### Task details
All of the records listed below should be retyped exactly.

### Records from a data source

---------------

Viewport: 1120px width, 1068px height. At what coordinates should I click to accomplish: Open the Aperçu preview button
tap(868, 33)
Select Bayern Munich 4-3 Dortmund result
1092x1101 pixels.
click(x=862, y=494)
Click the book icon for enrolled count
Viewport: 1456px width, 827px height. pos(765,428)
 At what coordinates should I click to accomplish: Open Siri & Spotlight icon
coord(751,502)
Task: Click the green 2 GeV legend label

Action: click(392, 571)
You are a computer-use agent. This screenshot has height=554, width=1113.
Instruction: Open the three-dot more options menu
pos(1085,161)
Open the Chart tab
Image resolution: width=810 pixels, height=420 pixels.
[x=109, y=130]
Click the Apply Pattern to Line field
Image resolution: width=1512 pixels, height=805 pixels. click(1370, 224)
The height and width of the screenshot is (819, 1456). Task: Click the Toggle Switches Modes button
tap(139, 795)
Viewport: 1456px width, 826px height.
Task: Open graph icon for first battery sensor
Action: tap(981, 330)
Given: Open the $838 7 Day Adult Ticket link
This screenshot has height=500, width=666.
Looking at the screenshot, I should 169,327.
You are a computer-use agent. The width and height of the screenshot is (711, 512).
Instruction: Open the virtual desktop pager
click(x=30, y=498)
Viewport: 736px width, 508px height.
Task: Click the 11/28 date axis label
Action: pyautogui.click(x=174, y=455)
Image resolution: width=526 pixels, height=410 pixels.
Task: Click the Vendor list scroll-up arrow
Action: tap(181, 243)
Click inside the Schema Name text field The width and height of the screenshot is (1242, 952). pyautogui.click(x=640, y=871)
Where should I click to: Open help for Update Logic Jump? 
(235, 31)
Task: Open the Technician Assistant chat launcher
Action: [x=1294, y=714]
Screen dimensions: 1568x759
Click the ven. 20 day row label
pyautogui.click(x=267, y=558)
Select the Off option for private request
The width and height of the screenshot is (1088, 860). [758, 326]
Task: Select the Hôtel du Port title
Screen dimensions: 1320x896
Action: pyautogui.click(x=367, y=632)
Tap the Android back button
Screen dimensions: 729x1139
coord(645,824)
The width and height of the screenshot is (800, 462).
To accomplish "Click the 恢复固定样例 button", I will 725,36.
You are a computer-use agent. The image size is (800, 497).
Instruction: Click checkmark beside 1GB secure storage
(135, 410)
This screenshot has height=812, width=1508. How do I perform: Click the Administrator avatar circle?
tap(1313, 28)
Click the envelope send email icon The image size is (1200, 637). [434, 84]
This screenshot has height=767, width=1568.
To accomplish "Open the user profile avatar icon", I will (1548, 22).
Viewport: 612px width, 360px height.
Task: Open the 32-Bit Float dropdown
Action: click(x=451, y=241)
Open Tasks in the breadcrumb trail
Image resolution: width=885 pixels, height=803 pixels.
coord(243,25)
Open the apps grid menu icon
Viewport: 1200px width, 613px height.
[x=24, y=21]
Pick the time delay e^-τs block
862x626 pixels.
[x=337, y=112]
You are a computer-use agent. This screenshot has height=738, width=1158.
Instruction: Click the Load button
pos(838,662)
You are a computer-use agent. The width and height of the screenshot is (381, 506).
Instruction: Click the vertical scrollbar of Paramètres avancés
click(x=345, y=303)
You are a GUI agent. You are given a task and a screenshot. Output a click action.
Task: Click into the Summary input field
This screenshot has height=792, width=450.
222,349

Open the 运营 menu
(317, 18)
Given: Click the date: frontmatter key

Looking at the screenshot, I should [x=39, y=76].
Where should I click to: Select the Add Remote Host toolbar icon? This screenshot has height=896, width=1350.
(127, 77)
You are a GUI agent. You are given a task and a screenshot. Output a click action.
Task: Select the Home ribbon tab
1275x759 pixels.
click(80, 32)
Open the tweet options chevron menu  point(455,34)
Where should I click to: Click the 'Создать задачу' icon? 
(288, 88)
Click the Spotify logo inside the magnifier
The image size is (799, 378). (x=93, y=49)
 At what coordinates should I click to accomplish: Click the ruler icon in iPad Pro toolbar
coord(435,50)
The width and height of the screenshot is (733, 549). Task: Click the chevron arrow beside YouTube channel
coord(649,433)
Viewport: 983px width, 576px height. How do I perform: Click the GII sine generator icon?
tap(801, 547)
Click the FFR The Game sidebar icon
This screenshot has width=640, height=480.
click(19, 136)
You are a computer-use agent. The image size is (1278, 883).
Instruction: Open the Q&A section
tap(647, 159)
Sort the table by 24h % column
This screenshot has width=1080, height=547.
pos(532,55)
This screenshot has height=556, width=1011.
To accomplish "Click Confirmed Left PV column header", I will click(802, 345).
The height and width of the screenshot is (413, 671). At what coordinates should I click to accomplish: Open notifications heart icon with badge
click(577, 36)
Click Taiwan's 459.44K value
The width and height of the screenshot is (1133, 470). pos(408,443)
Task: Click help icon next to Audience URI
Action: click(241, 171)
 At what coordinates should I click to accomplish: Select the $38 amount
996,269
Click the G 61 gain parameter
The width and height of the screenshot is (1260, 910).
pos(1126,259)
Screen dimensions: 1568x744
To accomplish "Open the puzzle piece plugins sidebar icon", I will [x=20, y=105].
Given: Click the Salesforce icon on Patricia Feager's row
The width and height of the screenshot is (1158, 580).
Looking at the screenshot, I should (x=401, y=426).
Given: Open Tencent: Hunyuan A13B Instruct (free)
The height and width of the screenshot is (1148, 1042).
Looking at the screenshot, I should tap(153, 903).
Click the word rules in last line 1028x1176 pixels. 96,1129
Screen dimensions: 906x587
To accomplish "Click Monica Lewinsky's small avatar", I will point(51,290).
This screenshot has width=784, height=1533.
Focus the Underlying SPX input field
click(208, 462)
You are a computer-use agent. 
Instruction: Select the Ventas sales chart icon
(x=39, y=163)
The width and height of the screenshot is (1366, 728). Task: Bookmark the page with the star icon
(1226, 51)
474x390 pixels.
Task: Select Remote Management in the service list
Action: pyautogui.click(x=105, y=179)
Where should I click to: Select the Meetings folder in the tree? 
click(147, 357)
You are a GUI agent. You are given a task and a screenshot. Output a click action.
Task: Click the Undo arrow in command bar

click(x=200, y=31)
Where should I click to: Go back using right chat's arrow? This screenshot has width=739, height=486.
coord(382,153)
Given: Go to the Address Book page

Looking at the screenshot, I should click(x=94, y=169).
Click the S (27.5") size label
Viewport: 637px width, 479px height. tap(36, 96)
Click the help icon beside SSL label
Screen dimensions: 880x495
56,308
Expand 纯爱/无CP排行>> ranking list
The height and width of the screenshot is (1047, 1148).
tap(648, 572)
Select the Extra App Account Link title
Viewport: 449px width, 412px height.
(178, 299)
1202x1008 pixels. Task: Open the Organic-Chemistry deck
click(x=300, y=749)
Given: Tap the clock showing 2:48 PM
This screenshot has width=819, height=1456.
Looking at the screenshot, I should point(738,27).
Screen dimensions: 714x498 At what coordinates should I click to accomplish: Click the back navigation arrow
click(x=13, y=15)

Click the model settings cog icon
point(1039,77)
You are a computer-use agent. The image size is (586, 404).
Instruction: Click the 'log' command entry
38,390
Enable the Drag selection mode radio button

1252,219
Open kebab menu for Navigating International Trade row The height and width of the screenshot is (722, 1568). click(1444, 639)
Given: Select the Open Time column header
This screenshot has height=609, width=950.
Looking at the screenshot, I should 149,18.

---------------

### Solution for this task
Viewport: 1120px width, 1068px height. At what coordinates should I click to accomplish: Open the Aperçu preview button
tap(868, 33)
Select Bayern Munich 4-3 Dortmund result
1092x1101 pixels.
click(x=862, y=494)
Click the book icon for enrolled count
Viewport: 1456px width, 827px height. pos(765,428)
 At what coordinates should I click to accomplish: Open Siri & Spotlight icon
coord(751,502)
Task: Click the green 2 GeV legend label

Action: click(392, 571)
You are a computer-use agent. This screenshot has height=554, width=1113.
Instruction: Open the three-dot more options menu
pos(1085,161)
Open the Chart tab
Image resolution: width=810 pixels, height=420 pixels.
[x=109, y=130]
Click the Apply Pattern to Line field
Image resolution: width=1512 pixels, height=805 pixels. click(1370, 224)
The height and width of the screenshot is (819, 1456). Task: Click the Toggle Switches Modes button
tap(139, 795)
Viewport: 1456px width, 826px height.
Task: Open graph icon for first battery sensor
Action: tap(981, 330)
Given: Open the $838 7 Day Adult Ticket link
This screenshot has height=500, width=666.
Looking at the screenshot, I should 169,327.
You are a computer-use agent. The width and height of the screenshot is (711, 512).
Instruction: Open the virtual desktop pager
click(x=30, y=498)
Viewport: 736px width, 508px height.
Task: Click the 11/28 date axis label
Action: pyautogui.click(x=174, y=455)
Image resolution: width=526 pixels, height=410 pixels.
Task: Click the Vendor list scroll-up arrow
Action: tap(181, 243)
Click inside the Schema Name text field The width and height of the screenshot is (1242, 952). pyautogui.click(x=640, y=871)
Where should I click to: Open help for Update Logic Jump? 
(235, 31)
Task: Open the Technician Assistant chat launcher
Action: [x=1294, y=714]
Screen dimensions: 1568x759
Click the ven. 20 day row label
pyautogui.click(x=267, y=558)
Select the Off option for private request
The width and height of the screenshot is (1088, 860). [758, 326]
Task: Select the Hôtel du Port title
Screen dimensions: 1320x896
Action: pyautogui.click(x=367, y=632)
Tap the Android back button
Screen dimensions: 729x1139
coord(645,824)
The width and height of the screenshot is (800, 462).
To accomplish "Click the 恢复固定样例 button", I will 725,36.
You are a computer-use agent. The image size is (800, 497).
Instruction: Click checkmark beside 1GB secure storage
(135, 410)
This screenshot has height=812, width=1508. How do I perform: Click the Administrator avatar circle?
tap(1313, 28)
Click the envelope send email icon The image size is (1200, 637). [434, 84]
This screenshot has height=767, width=1568.
To accomplish "Open the user profile avatar icon", I will (1548, 22).
Viewport: 612px width, 360px height.
Task: Open the 32-Bit Float dropdown
Action: click(x=451, y=241)
Open Tasks in the breadcrumb trail
Image resolution: width=885 pixels, height=803 pixels.
coord(243,25)
Open the apps grid menu icon
Viewport: 1200px width, 613px height.
[x=24, y=21]
Pick the time delay e^-τs block
862x626 pixels.
[x=337, y=112]
You are a computer-use agent. This screenshot has height=738, width=1158.
Instruction: Click the Load button
pos(838,662)
You are a computer-use agent. The width and height of the screenshot is (381, 506).
Instruction: Click the vertical scrollbar of Paramètres avancés
click(x=345, y=303)
You are a GUI agent. You are given a task and a screenshot. Output a click action.
Task: Click into the Summary input field
This screenshot has height=792, width=450.
222,349

Open the 运营 menu
(317, 18)
Given: Click the date: frontmatter key

Looking at the screenshot, I should [x=39, y=76].
Where should I click to: Select the Add Remote Host toolbar icon? This screenshot has height=896, width=1350.
(127, 77)
You are a GUI agent. You are given a task and a screenshot. Output a click action.
Task: Select the Home ribbon tab
1275x759 pixels.
click(80, 32)
Open the tweet options chevron menu  point(455,34)
Where should I click to: Click the 'Создать задачу' icon? 
(288, 88)
Click the Spotify logo inside the magnifier
The image size is (799, 378). (x=93, y=49)
 At what coordinates should I click to accomplish: Click the ruler icon in iPad Pro toolbar
coord(435,50)
The width and height of the screenshot is (733, 549). Task: Click the chevron arrow beside YouTube channel
coord(649,433)
Viewport: 983px width, 576px height. How do I perform: Click the GII sine generator icon?
tap(801, 547)
Click the FFR The Game sidebar icon
This screenshot has width=640, height=480.
click(19, 136)
You are a computer-use agent. The image size is (1278, 883).
Instruction: Open the Q&A section
tap(647, 159)
Sort the table by 24h % column
This screenshot has width=1080, height=547.
pos(532,55)
This screenshot has height=556, width=1011.
To accomplish "Click Confirmed Left PV column header", I will click(802, 345).
The height and width of the screenshot is (413, 671). At what coordinates should I click to accomplish: Open notifications heart icon with badge
click(577, 36)
Click Taiwan's 459.44K value
The width and height of the screenshot is (1133, 470). pos(408,443)
Task: Click help icon next to Audience URI
Action: click(241, 171)
 At what coordinates should I click to accomplish: Select the $38 amount
996,269
Click the G 61 gain parameter
The width and height of the screenshot is (1260, 910).
pos(1126,259)
Screen dimensions: 1568x744
To accomplish "Open the puzzle piece plugins sidebar icon", I will [x=20, y=105].
Given: Click the Salesforce icon on Patricia Feager's row
The width and height of the screenshot is (1158, 580).
Looking at the screenshot, I should (x=401, y=426).
Given: Open Tencent: Hunyuan A13B Instruct (free)
The height and width of the screenshot is (1148, 1042).
Looking at the screenshot, I should tap(153, 903).
Click the word rules in last line 1028x1176 pixels. 96,1129
Screen dimensions: 906x587
To accomplish "Click Monica Lewinsky's small avatar", I will point(51,290).
This screenshot has width=784, height=1533.
Focus the Underlying SPX input field
click(208, 462)
You are a computer-use agent. 
Instruction: Select the Ventas sales chart icon
(x=39, y=163)
The width and height of the screenshot is (1366, 728). Task: Bookmark the page with the star icon
(1226, 51)
474x390 pixels.
Task: Select Remote Management in the service list
Action: pyautogui.click(x=105, y=179)
Where should I click to: Select the Meetings folder in the tree? 
click(147, 357)
You are a GUI agent. You are given a task and a screenshot. Output a click action.
Task: Click the Undo arrow in command bar

click(x=200, y=31)
Where should I click to: Go back using right chat's arrow? This screenshot has width=739, height=486.
coord(382,153)
Given: Go to the Address Book page

Looking at the screenshot, I should click(x=94, y=169).
Click the S (27.5") size label
Viewport: 637px width, 479px height. tap(36, 96)
Click the help icon beside SSL label
Screen dimensions: 880x495
56,308
Expand 纯爱/无CP排行>> ranking list
The height and width of the screenshot is (1047, 1148).
tap(648, 572)
Select the Extra App Account Link title
Viewport: 449px width, 412px height.
(178, 299)
1202x1008 pixels. Task: Open the Organic-Chemistry deck
click(x=300, y=749)
Given: Tap the clock showing 2:48 PM
This screenshot has width=819, height=1456.
Looking at the screenshot, I should point(738,27).
Screen dimensions: 714x498 At what coordinates should I click to accomplish: Click the back navigation arrow
click(x=13, y=15)

Click the model settings cog icon
point(1039,77)
You are a computer-use agent. The image size is (586, 404).
Instruction: Click the 'log' command entry
38,390
Enable the Drag selection mode radio button

1252,219
Open kebab menu for Navigating International Trade row The height and width of the screenshot is (722, 1568). click(1444, 639)
Given: Select the Open Time column header
This screenshot has height=609, width=950.
Looking at the screenshot, I should 149,18.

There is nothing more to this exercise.